Attorney Neal Schuett said Singh, a truck driver and father of two, has been in the Butler County Jail since he was arrested in August 2019 and unable to work. He said Singh has $270 in his bank account and no other assets.

Schuett said Singh has received money from relatives in India, but “that well is now dry.”

Schuett said the team of Charles H. and Charles M. Rittgers is asking for $50,000 to $60,000 from the state to hire expert witnesses throughout the trial set to begin in 2022. He said the firm isn’t asking for “a blank check.”

He noted that the average cost of a death penalty case in the U.S. is between $500,000 to $2 million. Howard said from his experiences the cost is much lower in Butler County.

Assistant Butler County Prosecutor Josh Muennich said Singh has paid his defense team $250,000. He compared the firm to a Ferrari and now it wants the state to pay for gas.

Singh is accused of killing his wife, Shalinderjit Kaur, 39; his in-laws, Hakikat Singh Pannag, 59, and Parmjit Kaur, 62; and his aunt by marriage, Amarjit Kaur, 58, at their residence on Wyndtree Drive. All died of gunshot wounds.

In a motion filed in July, the defense team requested a hearing to determine if Singh qualifies as an indigent defendant, which would qualify him for public money, if approved by the judge, for a defense.

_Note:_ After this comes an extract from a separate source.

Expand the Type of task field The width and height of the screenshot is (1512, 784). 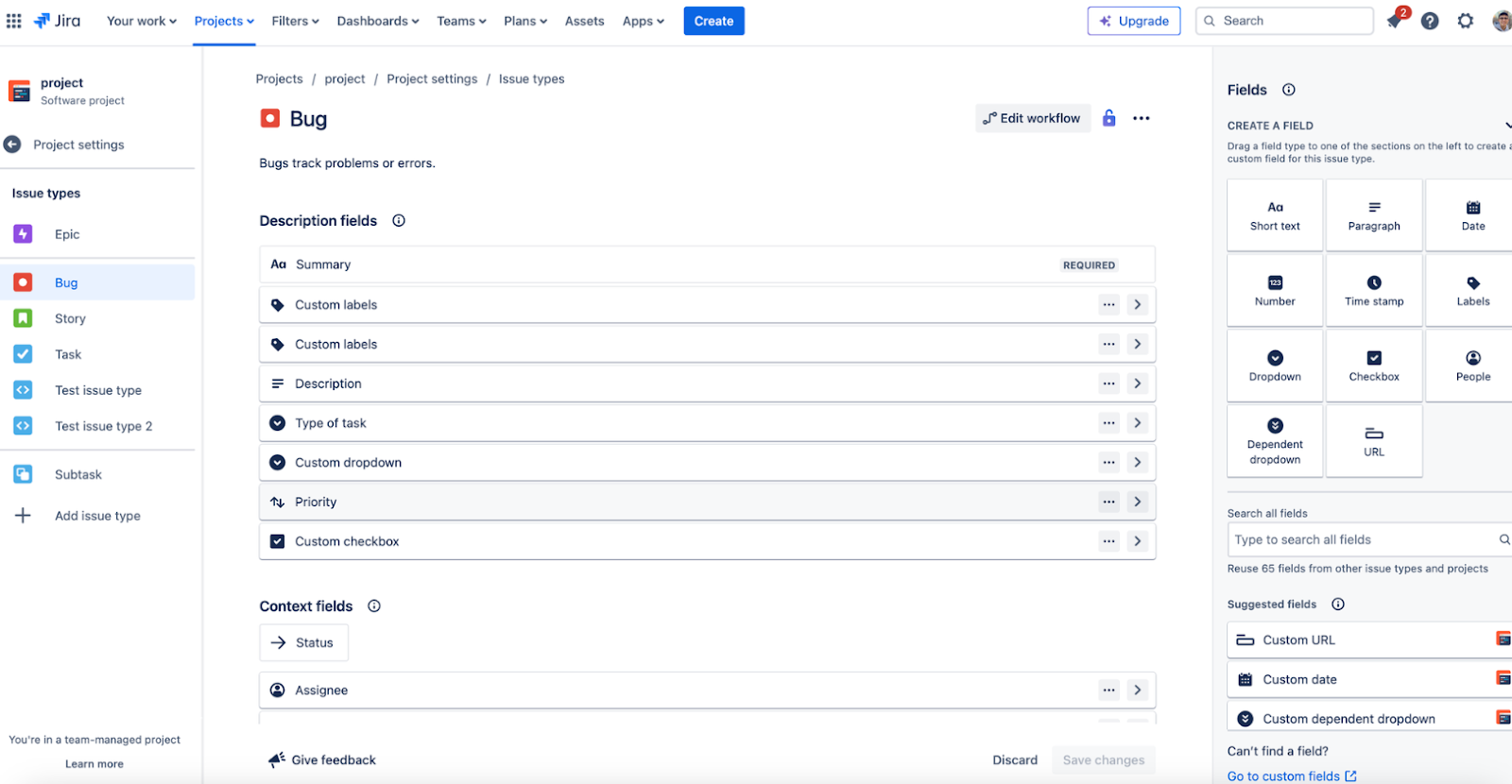[1138, 423]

“Due to my unemployment status, I do not have the financial means to pay for any mitigation investigation, fact investigation, expert witnesses, evaluations of other trial or mitigation phase related services or witnesses,” Singh said in the affidavit. “Additionally, I no longer have financial savings to pay for said evaluations.”

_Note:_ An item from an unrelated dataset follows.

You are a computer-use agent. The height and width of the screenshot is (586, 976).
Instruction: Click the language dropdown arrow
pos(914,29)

Schuett said the request for public funds does not pertain to attorney fees, but for investigation and experts only.

According to the prosecution’s response, prior to his arrest Singh was employed as an owner-operator of a semi-tractor trailer, typically valued at $75,000 and $175,000, that he had at least one bank account with a balance of $75,052.31 and owned real estate in Indianapolis valued at $330.180.

In July 2018, Singh gifted a woman $20,000 to assist her in purchasing a house in Indianapolis, according to the prosecution.

“In his motion, the defendant does not explain what happened to any of these considerable assets, nor does he make any averments about his current financial status beyond being incarcerated,” Assistant Prosecutor Jon Marshall said in the motion.